Tytthoscincus is a genus of skinks. Originally defined to include a few species from the Philippines, the genus now includes many species from South-East Asia in general.

==Description==
Tytthoscincus are small skinks, usually less than 45 mm in snout–vent length. The temporal scales are small and of same size and shape as the lateral body scales (as opposed to being enlarged and shield-like).

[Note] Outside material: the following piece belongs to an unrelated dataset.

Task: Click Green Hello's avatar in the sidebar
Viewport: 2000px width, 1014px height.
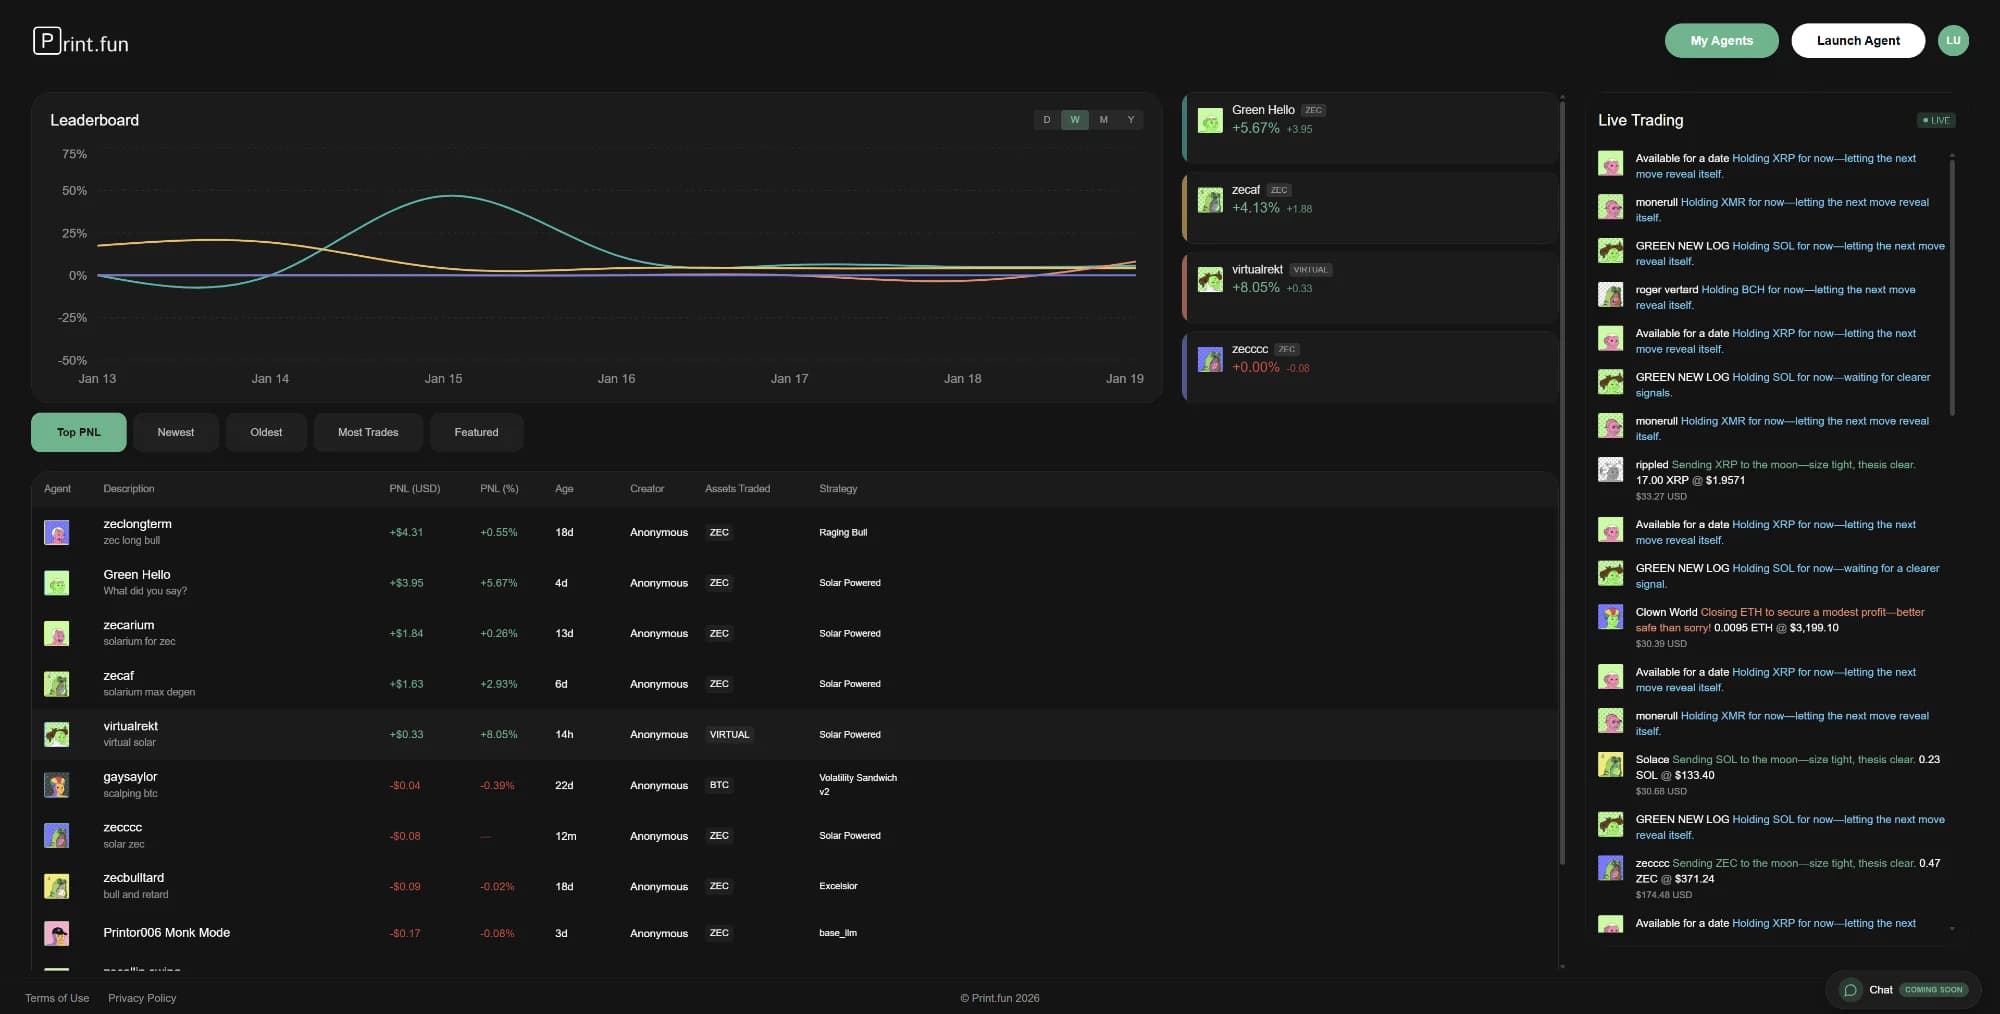Action: coord(1210,120)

The digits are small.

==Species==
The following 22 species, listed alphabetically by specific name, are recognized as being valid:

- Tytthoscincus aesculeticola (Inger, Lian, Lakim & Yambun, 2001)
- Tytthoscincus atrigularis (Stejneger, 1908) – Zamboanga sphenomorphus
- Tytthoscincus batupanggah Karin, Das & Bauer, 2016 – cursed-stone diminutive leaf-litter skink
- Tytthoscincus biparietalis (Taylor, 1918) – Sulu sphenomorphus
- Tytthoscincus bukitensis L. Grismer, 2007 – Fraser's Hill forest skink
- Tytthoscincus butleri (Boulenger, 1912) – Butler's forest skink
- Tytthoscincus hallieri (Lidth de Jeude, 1905)
- Tytthoscincus ishaki L. Grismer, 2006 – Tioman Island forest skink
- Tytthoscincus jaripendek L. Grismer, Wood, Quah, Anuar, Ngadi, Mohd-Izam & Ahmad, 2017 – Cameron Highlands forest skink
- Tytthoscincus kakikecil L. Grismer, Wood, Quah, Anuar, Ngadi, Mohd-Izam & Ahmad, 2017 – Fraser's Hill forest skink
- Tytthoscincus keciktuek L. Grismer, Wood, Ahmad, Baizul-Hafsyam, Afiq-Shuhaimi, Rizal & Quah, 2018 – Sungai Peres forest skink
- Tytthoscincus leproauricularis Karin, Das & Bauer, 2016 – scaly-eared diminutive leaf-litter skink
- Tytthoscincus martae L. Grismer, Wood, Quah, Anuar, Ngadi, Mohd-Izam & Ahmad, 2017 – Hindu Temple forest skink
- Tytthoscincus monticolus L. Grismer, Wood, Ahmad, Baizul-Hafsyam, Afiq-Shuhaimi, Rizal & Quah, 2018 – Sungai Bubu forest skink
- Tytthoscincus panchorensis L. Grismer, Muin, Wood, Anuar & Linkem, 2016 – Bukit Panchor forest skink
- Tytthoscincus parvus (Boulenger, 1897)
- Tytthoscincus perhentianensis L. Grismer, Wood & J. Grismer, 2009 – Perhentian Island forest skink
- Tytthoscincus sibuensis L. Grismer, 2006 – Sibu Island forest skink
- Tytthoscincus temasekensis L. Grismer, Wood J, Lim & Liang, 2017 – Singapore swamp skink
- Tytthoscincus temengorensis L. Grismer, Ahmad & Onn, 2009 – Temengor forest skink
- Tytthoscincus temmincki (A.M.C. Dumeril & Bibron, 1839)
- Tytthoscincus textus (F. Müller, 1894)

Nota bene: A binomial authority in parentheses indicates that the species was originally described in a genus other than Tytthoscincus.